**Goal of the exercise**
For every entry that follows, return an identical copy.

**Collected data**
══════

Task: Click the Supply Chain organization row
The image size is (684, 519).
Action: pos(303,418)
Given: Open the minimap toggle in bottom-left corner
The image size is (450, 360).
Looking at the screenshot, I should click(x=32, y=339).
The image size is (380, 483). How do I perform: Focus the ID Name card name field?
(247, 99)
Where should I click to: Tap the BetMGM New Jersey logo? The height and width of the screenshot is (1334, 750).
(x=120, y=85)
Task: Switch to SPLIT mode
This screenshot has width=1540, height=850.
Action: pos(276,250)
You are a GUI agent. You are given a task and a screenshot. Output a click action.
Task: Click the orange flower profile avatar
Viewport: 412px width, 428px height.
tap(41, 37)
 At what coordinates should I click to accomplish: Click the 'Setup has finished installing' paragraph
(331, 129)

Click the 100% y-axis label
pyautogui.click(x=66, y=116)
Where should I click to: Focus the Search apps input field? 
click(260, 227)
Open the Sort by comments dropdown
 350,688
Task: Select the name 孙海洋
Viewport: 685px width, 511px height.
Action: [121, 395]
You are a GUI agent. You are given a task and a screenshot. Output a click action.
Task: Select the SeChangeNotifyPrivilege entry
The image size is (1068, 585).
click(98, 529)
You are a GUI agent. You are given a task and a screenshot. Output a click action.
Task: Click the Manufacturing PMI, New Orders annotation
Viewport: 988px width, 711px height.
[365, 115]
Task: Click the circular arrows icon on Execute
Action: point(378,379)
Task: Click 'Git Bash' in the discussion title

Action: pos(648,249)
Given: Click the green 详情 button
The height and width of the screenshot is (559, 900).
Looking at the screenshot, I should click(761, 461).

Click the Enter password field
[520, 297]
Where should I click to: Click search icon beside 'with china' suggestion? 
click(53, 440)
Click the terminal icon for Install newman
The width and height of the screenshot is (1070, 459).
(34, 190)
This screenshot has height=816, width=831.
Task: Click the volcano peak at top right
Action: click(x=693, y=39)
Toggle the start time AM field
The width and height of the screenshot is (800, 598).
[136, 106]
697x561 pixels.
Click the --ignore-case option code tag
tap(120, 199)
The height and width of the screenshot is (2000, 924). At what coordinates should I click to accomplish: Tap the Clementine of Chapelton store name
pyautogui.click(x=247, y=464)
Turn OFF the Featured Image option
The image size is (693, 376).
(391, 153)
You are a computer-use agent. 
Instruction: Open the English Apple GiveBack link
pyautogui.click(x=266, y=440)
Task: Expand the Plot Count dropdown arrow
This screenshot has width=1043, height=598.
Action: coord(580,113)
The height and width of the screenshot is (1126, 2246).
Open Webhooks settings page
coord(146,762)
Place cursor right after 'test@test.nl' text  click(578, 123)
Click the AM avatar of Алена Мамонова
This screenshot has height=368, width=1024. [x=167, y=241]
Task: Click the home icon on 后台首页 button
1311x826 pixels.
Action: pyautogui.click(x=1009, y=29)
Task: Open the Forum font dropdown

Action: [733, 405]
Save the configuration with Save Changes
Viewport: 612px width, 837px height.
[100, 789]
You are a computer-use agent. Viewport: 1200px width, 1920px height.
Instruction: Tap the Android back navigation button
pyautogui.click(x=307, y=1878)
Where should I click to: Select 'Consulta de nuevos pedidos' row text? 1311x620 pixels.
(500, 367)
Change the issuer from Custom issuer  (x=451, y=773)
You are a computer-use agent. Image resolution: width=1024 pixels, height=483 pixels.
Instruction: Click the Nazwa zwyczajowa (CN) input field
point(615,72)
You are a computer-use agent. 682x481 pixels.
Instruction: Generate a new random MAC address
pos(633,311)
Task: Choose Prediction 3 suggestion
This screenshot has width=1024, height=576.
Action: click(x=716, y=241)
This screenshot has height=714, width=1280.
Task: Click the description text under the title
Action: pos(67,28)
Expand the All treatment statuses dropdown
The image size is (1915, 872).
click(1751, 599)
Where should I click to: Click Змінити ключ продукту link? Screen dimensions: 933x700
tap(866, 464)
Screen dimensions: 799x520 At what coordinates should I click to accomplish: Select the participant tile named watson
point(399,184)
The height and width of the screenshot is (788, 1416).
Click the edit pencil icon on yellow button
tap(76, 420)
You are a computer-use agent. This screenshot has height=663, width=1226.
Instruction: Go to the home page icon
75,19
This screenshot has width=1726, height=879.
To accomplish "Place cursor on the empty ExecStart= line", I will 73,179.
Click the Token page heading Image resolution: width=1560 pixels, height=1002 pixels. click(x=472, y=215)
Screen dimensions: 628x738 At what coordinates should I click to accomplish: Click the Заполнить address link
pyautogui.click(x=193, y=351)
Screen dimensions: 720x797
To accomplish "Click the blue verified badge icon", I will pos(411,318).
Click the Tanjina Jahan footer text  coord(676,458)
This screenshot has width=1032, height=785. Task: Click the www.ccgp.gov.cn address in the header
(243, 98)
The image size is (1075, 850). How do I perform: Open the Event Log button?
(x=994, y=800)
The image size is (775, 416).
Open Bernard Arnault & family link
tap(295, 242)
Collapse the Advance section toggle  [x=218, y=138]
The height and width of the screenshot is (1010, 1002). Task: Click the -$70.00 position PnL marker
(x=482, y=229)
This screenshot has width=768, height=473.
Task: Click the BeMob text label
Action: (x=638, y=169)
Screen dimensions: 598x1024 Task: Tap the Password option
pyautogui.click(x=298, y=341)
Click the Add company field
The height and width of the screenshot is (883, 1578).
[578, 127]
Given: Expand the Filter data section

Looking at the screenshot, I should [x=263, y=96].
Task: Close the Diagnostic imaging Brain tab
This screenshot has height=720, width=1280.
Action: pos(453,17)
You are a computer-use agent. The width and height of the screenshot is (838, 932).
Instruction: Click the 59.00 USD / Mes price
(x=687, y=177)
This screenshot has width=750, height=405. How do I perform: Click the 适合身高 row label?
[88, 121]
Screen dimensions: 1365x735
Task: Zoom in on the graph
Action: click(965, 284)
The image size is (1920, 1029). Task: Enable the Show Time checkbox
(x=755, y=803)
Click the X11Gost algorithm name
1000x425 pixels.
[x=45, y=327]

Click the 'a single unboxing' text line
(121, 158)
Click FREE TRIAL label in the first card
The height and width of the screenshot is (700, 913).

══════

**Answer for this exercise**
Task: Click the Supply Chain organization row
The image size is (684, 519).
Action: pos(303,418)
Given: Open the minimap toggle in bottom-left corner
The image size is (450, 360).
Looking at the screenshot, I should click(x=32, y=339).
The image size is (380, 483). How do I perform: Focus the ID Name card name field?
(247, 99)
Where should I click to: Tap the BetMGM New Jersey logo? The height and width of the screenshot is (1334, 750).
(x=120, y=85)
Task: Switch to SPLIT mode
This screenshot has width=1540, height=850.
Action: pos(276,250)
You are a GUI agent. You are given a task and a screenshot. Output a click action.
Task: Click the orange flower profile avatar
Viewport: 412px width, 428px height.
tap(41, 37)
 At what coordinates should I click to accomplish: Click the 'Setup has finished installing' paragraph
(331, 129)

Click the 100% y-axis label
pyautogui.click(x=66, y=116)
Where should I click to: Focus the Search apps input field? 
click(260, 227)
Open the Sort by comments dropdown
 350,688
Task: Select the name 孙海洋
Viewport: 685px width, 511px height.
Action: [121, 395]
You are a GUI agent. You are given a task and a screenshot. Output a click action.
Task: Select the SeChangeNotifyPrivilege entry
The image size is (1068, 585).
click(98, 529)
You are a GUI agent. You are given a task and a screenshot. Output a click action.
Task: Click the Manufacturing PMI, New Orders annotation
Viewport: 988px width, 711px height.
[365, 115]
Task: Click the circular arrows icon on Execute
Action: point(378,379)
Task: Click 'Git Bash' in the discussion title

Action: pos(648,249)
Given: Click the green 详情 button
The height and width of the screenshot is (559, 900).
Looking at the screenshot, I should click(761, 461).

Click the Enter password field
[520, 297]
Where should I click to: Click search icon beside 'with china' suggestion? 
click(53, 440)
Click the terminal icon for Install newman
The width and height of the screenshot is (1070, 459).
(34, 190)
This screenshot has height=816, width=831.
Task: Click the volcano peak at top right
Action: click(x=693, y=39)
Toggle the start time AM field
The width and height of the screenshot is (800, 598).
[136, 106]
697x561 pixels.
Click the --ignore-case option code tag
tap(120, 199)
The height and width of the screenshot is (2000, 924). At what coordinates should I click to accomplish: Tap the Clementine of Chapelton store name
pyautogui.click(x=247, y=464)
Turn OFF the Featured Image option
The image size is (693, 376).
(391, 153)
You are a computer-use agent. 
Instruction: Open the English Apple GiveBack link
pyautogui.click(x=266, y=440)
Task: Expand the Plot Count dropdown arrow
This screenshot has width=1043, height=598.
Action: coord(580,113)
The height and width of the screenshot is (1126, 2246).
Open Webhooks settings page
coord(146,762)
Place cursor right after 'test@test.nl' text  click(578, 123)
Click the AM avatar of Алена Мамонова
This screenshot has height=368, width=1024. [x=167, y=241]
Task: Click the home icon on 后台首页 button
1311x826 pixels.
Action: pyautogui.click(x=1009, y=29)
Task: Open the Forum font dropdown

Action: [733, 405]
Save the configuration with Save Changes
Viewport: 612px width, 837px height.
[100, 789]
You are a computer-use agent. Viewport: 1200px width, 1920px height.
Instruction: Tap the Android back navigation button
pyautogui.click(x=307, y=1878)
Where should I click to: Select 'Consulta de nuevos pedidos' row text? 1311x620 pixels.
(500, 367)
Change the issuer from Custom issuer  (x=451, y=773)
You are a computer-use agent. Image resolution: width=1024 pixels, height=483 pixels.
Instruction: Click the Nazwa zwyczajowa (CN) input field
point(615,72)
You are a computer-use agent. 682x481 pixels.
Instruction: Generate a new random MAC address
pos(633,311)
Task: Choose Prediction 3 suggestion
This screenshot has width=1024, height=576.
Action: click(x=716, y=241)
This screenshot has height=714, width=1280.
Task: Click the description text under the title
Action: pos(67,28)
Expand the All treatment statuses dropdown
The image size is (1915, 872).
click(1751, 599)
Where should I click to: Click Змінити ключ продукту link? Screen dimensions: 933x700
tap(866, 464)
Screen dimensions: 799x520 At what coordinates should I click to accomplish: Select the participant tile named watson
point(399,184)
The height and width of the screenshot is (788, 1416).
Click the edit pencil icon on yellow button
tap(76, 420)
You are a computer-use agent. This screenshot has height=663, width=1226.
Instruction: Go to the home page icon
75,19
This screenshot has width=1726, height=879.
To accomplish "Place cursor on the empty ExecStart= line", I will 73,179.
Click the Token page heading Image resolution: width=1560 pixels, height=1002 pixels. click(x=472, y=215)
Screen dimensions: 628x738 At what coordinates should I click to accomplish: Click the Заполнить address link
pyautogui.click(x=193, y=351)
Screen dimensions: 720x797
To accomplish "Click the blue verified badge icon", I will pos(411,318).
Click the Tanjina Jahan footer text  coord(676,458)
This screenshot has width=1032, height=785. Task: Click the www.ccgp.gov.cn address in the header
(243, 98)
The image size is (1075, 850). How do I perform: Open the Event Log button?
(x=994, y=800)
The image size is (775, 416).
Open Bernard Arnault & family link
tap(295, 242)
Collapse the Advance section toggle  [x=218, y=138]
The height and width of the screenshot is (1010, 1002). Task: Click the -$70.00 position PnL marker
(x=482, y=229)
This screenshot has width=768, height=473.
Task: Click the BeMob text label
Action: (x=638, y=169)
Screen dimensions: 598x1024 Task: Tap the Password option
pyautogui.click(x=298, y=341)
Click the Add company field
The height and width of the screenshot is (883, 1578).
[578, 127]
Given: Expand the Filter data section

Looking at the screenshot, I should [x=263, y=96].
Task: Close the Diagnostic imaging Brain tab
This screenshot has height=720, width=1280.
Action: pos(453,17)
You are a computer-use agent. The width and height of the screenshot is (838, 932).
Instruction: Click the 59.00 USD / Mes price
(x=687, y=177)
This screenshot has width=750, height=405. How do I perform: Click the 适合身高 row label?
[88, 121]
Screen dimensions: 1365x735
Task: Zoom in on the graph
Action: click(965, 284)
The image size is (1920, 1029). Task: Enable the Show Time checkbox
(x=755, y=803)
Click the X11Gost algorithm name
1000x425 pixels.
[x=45, y=327]

Click the 'a single unboxing' text line
(121, 158)
Click FREE TRIAL label in the first card
The height and width of the screenshot is (700, 913).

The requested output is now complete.